Brzozowski Sarah L, Cho Hyeonmi, Arsenault Knudsen Élise N, Steege Linsey M
School of Nursing, University of Wisconsin - Madison, 701 Highland Avenue, Madison, WI, 53705, USA.
Appl Ergon. 2021 Apr;92:103337. doi: 10.1016/j.apergo.2020.103337. Epub 2020 Nov 29.

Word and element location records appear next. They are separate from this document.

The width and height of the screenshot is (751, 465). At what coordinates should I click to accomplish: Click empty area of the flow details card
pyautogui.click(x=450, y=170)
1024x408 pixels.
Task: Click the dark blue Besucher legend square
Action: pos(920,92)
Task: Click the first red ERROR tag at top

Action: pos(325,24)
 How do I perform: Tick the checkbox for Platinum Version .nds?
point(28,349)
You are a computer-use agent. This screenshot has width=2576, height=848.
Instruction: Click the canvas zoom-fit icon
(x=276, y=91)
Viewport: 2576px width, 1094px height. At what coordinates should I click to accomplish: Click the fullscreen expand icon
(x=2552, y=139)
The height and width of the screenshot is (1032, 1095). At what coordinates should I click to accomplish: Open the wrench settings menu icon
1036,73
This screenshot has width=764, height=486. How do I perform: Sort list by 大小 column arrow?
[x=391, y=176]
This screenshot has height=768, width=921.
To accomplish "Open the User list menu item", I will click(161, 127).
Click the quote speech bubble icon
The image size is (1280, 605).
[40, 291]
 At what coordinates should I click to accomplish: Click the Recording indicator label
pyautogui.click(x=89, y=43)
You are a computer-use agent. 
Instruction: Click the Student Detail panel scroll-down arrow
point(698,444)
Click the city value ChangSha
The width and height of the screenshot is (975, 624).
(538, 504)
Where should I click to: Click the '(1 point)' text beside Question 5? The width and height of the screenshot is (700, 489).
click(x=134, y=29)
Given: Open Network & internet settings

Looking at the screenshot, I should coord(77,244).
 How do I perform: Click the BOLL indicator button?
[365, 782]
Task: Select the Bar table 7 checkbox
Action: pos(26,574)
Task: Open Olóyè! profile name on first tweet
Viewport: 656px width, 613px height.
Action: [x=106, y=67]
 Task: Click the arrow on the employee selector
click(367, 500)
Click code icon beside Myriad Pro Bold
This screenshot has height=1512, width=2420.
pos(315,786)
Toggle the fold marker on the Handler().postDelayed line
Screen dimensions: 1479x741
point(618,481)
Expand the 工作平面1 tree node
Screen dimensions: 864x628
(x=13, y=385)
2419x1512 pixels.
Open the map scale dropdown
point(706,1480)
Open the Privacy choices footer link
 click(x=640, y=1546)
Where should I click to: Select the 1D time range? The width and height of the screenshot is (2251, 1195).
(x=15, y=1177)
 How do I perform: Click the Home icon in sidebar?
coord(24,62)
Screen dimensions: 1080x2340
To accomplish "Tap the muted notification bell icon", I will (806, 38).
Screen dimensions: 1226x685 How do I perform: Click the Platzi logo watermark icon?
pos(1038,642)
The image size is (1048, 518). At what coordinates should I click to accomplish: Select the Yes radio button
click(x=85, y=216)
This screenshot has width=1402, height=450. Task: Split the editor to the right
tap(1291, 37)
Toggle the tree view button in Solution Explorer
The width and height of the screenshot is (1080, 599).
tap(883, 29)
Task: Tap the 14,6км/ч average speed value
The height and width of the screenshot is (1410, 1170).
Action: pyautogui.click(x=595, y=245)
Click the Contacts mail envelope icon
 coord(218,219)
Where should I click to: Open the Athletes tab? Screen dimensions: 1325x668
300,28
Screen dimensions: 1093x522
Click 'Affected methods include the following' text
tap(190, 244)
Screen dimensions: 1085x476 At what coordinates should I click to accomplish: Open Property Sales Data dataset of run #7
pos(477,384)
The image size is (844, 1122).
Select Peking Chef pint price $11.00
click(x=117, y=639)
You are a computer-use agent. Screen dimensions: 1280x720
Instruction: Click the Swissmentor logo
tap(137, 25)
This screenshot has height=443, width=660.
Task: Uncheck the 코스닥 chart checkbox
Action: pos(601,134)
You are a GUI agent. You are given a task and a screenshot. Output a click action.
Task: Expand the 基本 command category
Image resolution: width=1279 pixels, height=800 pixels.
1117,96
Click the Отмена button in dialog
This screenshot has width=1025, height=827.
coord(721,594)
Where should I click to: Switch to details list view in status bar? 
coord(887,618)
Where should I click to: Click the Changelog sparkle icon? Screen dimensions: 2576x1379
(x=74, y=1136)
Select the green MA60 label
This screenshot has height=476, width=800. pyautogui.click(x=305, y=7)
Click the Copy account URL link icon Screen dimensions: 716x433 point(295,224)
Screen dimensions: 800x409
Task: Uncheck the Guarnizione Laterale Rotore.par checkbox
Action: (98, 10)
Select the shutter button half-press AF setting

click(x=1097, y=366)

Fatigue arising from excessive work demands is a known safety challenge in hospital nurses. This study aimed to determine which measures of work demands during nursing work are most predictive of hospital nurse fatigue levels at the end of the work shift. Measures of work demands of registered nurses from two hospital units in the United States were collected from organizational data sources, wearable sensors, and questionnaires. Fatigue levels were measured at the start and end of each shift using the Brief Fatigue Inventory. Multilevel linear regression analysis was used to predict end of shift fatigue based on work demand variables. The best fit model included multiple variables from organizational data sources and a physical activity variable measured by a wearable sensor. Organizational data can be used to create dynamic measures of work demands as they occur and predict end of shift fatigue levels in hospital nurses.
因工作要求过高而产生的疲劳是医院护士面临的一个已知安全挑战。本研究旨在确定护理工作期间哪些工作要求指标最能预测工作班次结束时医院护士的疲劳程度。从组织数据源、可穿戴传感器和问卷中收集了美国两个医院科室注册护士的工作要求指标。使用简明疲劳量表在每个班次开始和结束时测量疲劳程度。采用多水平线性回归分析,根据工作需求变量预测班次结束时的疲劳程度。最佳拟合模型包括来自组织数据源的多个变量和一个由可穿戴传感器测量的身体活动变量。组织数据可用于在工作需求出现时创建动态指标,并预测医院护士班次结束时的疲劳程度。